Chris Angelico於 2013年5月14日星期二UTC+8上午12時24分44秒寫道:
> On Tue, May 14, 2013 at 12:53 AM, rusi <rustompm...@gmail.com> wrote:
>
> > int fact(int n, int acc)
>
> > {
>
> > return !n? acc : fact(n-1,acc*n);
>
> > }
>
> > ---------------------------------
>
> > When I run these, the C happily keeps giving answers until a million
>
> >
>
> > However examined closely we find that though the C is giving answers
>
> > its giving junk after around 12
>
> > fact 17 is -288522240
>
> > And 35 onwards its 0 (!!)
>
>
>
> That'll depend on your integer size.
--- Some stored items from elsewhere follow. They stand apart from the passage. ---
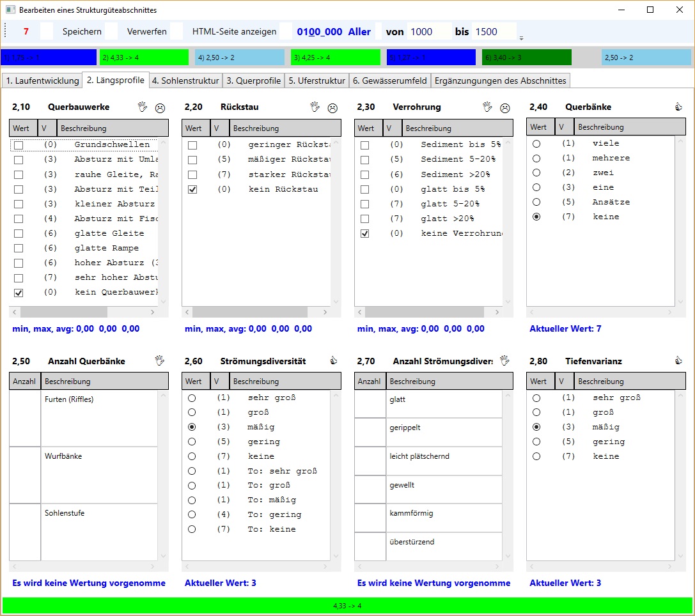Click the pointing finger icon beside Querbänke
This screenshot has height=616, width=695.
point(678,107)
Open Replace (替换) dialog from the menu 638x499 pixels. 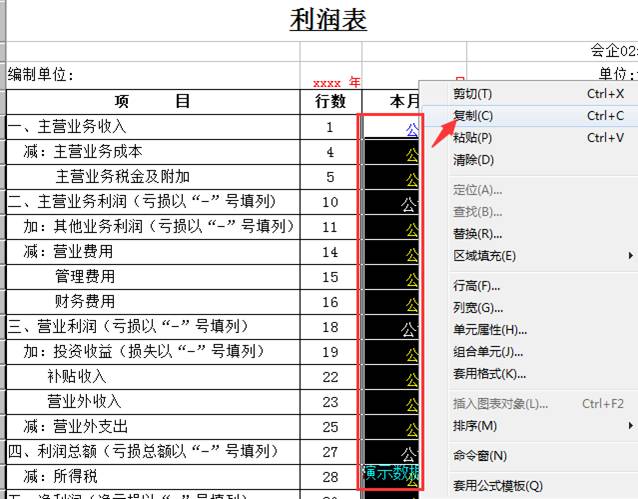[477, 234]
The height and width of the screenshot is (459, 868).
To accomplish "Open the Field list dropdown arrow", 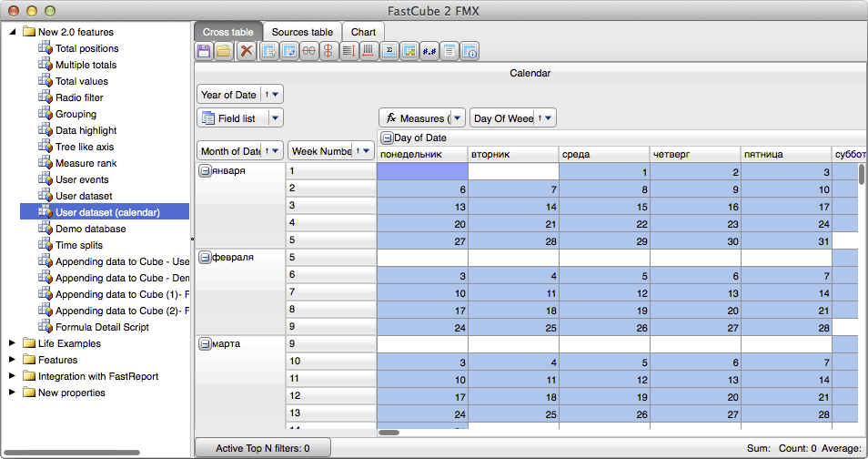I will pos(275,117).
If it's a 32-bit integer, you
>
> can't store numbers greater than 2**31-1 (if you declared it as
>
> 'unsigned int', you could go all the way to 2**32-1). I'm sure you
>
> could write this to use the GNU Multi-Precision library, but it'd be a
>
> lot more complicated. However, as far as I know, the Turing machine
>
> never promises that; its cells aren't meant to be infinite integers.
>
>
>
> The Python script is, of course, governed by sys.setrecursionlimit().
>
> But by adding a simple driver, we can test the real limit:
>
>
>
> import sys
>
>
>
> def fact(n,acc=1):
>
> return acc if not n else fact(n-1,n*acc)
>
>
>
> n=2
>
> while True:
>
> sys.setrecursionlimit(n+2)
>
> print("fact",n,"has",len(str(fact(n))),"digits")
>
> n*=2
>
>
>
> On my 64-bit system, running a recent trunk build of CPython 3.4, it
>
> can calculate 8192! but not 16384! (segfault). The limit seems to be
>
> 12772; after that, boom. Your crash-point will quite probably vary,
>
> and I'd say there'll be compile-time options that would change that.
>
>
>
> Of course, after playing with this in Python, I had to try out Pike.
>
> Using the exact same code you proposed for C, but with a different
>
> main() to save me the hassle of keying in numbers manually, I get
>
> this:
>
>
>
> fact 8192 has 28504 digits - 0.026 secs
>
> fact 16384 has 61937 digits - 0.097 secs
>
> fact 32768 has 133734 digits - 0.389 secs
>
> fact 65536 has 287194 digits - 1.628 secs
>
> fact 131072 has 613842 digits - 7.114 secs
>
> fact 262144 has 1306594 digits - 31.291 secs
>
> fact 524288 has 2771010 digits - 133.146 secs
>
>
>
> It's still going. One core consumed, happily working on 1048576!, and
>
> not actually using all that much memory. Hmm.... looks like the Pike
>
> optimizer has turned this non-recursive. Okay, let's tweak it so it's
>
> not tail-recursion-optimizable:
>
>
>
> return n?n*fact(n-1,1):1;
>
>
>
> Now it bombs at 65536, saying:
>
>
>
> Svalue stack overflow. (99624 of 100000 entries on stack, needed 256
>
> more entries)
>
>
>
> Hey, it's better than a segfault, which is what C would have done :)
>
> And it's a tweakable value, though I don't know what the consequences
>
> are of increasing it (presumably increased RAM usage for all Pike
>
> programs).
>
>
>
> Your final conclusion is of course correct; nothing we build can be
>
> truly infinite. But we can certainly give some very good
>
> approximations, if we're prepared to pay for them. The reality is,
>
> though, that we usually do not want to pay for approximations to
>
> infinity; why is IEEE 754 floating point so much more used than, say,
>
> arbitrary-precision rational? Most of the time, we'd rather have good
>
> performance and adequate accuracy than abysmal performance and perfect
>
> accuracy. But hey, if you want to render a Mandelbrot set and zoom in
>
> to infinity, the option IS there.
>
>
>
> ChrisA
Hey, ChisA, are you delibrately to write a recursive version
to demonstrate the stack depth problem in Python?
def fact(n):
ret=1
if n>1: # integer checking is not used but can be added
for x in xrange(n): ret*=x
#print ret # debugging only for long integers
return ret
In a 32 or 64 bit system, this non-recursive verssion
will be limited by the heap space not by the stack limit.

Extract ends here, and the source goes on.